Effective risk and opportunity management is fundamental to Mercuria’s performance and resilience. Unmanaged risks can lead to financial loss, operational disruption and reputational damage, while missed opportunities may limit growth and competitiveness. By actively managing both, we aim to strengthen our business and deliver long-term value for our stakeholders.
Our key risk areas include:
- Climate change risk: including both physical risks, such as changing weather patterns and sea levels, and transition risks linked to evolving regulation, market dynamics and consumer behaviour
- Compliance risk: including risks arising from non-compliance with laws, regulations and internal policies, requiring strong governance and control frameworks
- Supply chain risk: including human rights, sanctions and geopolitical risks inherent in global trading activities
- Credit risk: relating to the potential for counterparties to default on contractual obligations
- Environmental, Social and Governance (ESG) risk – relating to the impact of our activities across environmental, social and governance dimensions
- Market risk: including exposure to fluctuations in commodity prices, interest rates and foreign exchange
- Operational risk: relating to the effectiveness and resilience of internal processes, systems and controls
- Reputational risk: linked to stakeholder perception and the need to maintain trust through ethical conduct and transparency
Mercuria’s risk management function operates with independent oversight, working closely with management, trading desks, investment teams and technology functions across all locations. Embedding risk management within each business unit strengthens processes and supports effective collaboration across the organisation.
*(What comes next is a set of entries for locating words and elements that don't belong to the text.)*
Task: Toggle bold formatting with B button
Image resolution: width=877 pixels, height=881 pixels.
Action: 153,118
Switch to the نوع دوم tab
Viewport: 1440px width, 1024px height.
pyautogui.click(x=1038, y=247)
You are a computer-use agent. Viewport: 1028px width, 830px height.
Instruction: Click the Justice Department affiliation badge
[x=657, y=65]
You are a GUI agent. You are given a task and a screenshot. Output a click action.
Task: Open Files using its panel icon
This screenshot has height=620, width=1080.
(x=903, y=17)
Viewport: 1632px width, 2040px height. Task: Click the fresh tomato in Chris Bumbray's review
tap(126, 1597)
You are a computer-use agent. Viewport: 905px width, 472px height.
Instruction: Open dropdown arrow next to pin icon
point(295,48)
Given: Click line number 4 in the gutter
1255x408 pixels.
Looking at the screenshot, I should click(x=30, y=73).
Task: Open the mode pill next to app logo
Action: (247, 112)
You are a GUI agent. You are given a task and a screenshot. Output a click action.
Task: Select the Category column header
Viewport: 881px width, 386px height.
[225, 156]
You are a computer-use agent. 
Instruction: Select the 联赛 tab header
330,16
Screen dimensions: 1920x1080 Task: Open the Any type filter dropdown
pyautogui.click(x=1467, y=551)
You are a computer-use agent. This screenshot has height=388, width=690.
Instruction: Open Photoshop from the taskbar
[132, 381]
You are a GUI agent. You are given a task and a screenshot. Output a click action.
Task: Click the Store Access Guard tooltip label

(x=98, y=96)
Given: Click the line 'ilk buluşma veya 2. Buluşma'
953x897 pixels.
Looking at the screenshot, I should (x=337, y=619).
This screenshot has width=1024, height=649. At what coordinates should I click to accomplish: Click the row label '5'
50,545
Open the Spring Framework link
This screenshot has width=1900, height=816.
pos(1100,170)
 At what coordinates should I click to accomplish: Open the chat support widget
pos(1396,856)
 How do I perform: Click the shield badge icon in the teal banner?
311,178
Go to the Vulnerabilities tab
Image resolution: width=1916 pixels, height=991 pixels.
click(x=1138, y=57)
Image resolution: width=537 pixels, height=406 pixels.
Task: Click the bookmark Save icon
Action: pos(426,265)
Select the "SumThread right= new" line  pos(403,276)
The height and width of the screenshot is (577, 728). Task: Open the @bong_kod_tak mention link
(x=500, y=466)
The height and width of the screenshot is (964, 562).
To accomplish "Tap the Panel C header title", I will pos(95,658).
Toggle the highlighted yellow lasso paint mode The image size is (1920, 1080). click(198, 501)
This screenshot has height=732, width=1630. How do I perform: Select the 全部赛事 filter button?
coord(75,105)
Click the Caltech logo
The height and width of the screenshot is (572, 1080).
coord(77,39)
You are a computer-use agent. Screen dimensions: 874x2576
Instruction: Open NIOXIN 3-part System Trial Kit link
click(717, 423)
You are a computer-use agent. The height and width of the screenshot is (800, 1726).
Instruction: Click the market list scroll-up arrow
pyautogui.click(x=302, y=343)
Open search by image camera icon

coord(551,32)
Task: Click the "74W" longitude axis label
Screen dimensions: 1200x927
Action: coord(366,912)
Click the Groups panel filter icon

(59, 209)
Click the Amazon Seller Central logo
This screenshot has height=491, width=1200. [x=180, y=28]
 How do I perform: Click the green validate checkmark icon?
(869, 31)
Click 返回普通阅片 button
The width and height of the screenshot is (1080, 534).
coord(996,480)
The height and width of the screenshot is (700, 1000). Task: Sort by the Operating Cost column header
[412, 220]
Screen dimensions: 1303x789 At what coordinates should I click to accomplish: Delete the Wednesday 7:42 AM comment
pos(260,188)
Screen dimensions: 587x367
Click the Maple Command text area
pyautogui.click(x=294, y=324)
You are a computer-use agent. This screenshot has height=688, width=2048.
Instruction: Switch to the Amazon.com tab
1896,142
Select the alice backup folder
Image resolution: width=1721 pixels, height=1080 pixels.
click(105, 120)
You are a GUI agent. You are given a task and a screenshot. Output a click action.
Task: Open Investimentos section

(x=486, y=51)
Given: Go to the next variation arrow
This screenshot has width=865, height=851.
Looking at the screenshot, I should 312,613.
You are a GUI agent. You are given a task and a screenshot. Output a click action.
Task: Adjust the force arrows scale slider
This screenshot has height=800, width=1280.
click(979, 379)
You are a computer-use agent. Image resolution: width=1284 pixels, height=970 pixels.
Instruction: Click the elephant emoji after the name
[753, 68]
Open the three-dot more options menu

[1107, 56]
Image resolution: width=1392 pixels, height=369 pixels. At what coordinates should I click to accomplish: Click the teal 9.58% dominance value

Specialised risk teams are responsible for identifying, assessing and managing risks and opportunities, as well as developing and implementing relevant strategies, policies and procedures. These teams also monitor risk exposures and ensure appropriate reporting to senior management.
Our approach to risk and opportunity management is proactive and integrated, forming a core part of how we operate. As our business evolves—expanding across energy, LNG, metals and critical minerals—we continuously adapt our risk frameworks to reflect changing market conditions and emerging challenges.
Through this approach, Mercuria aims to build resilience, capture opportunities and support more secure, affordable and sustainable energy and commodities systems over the long term.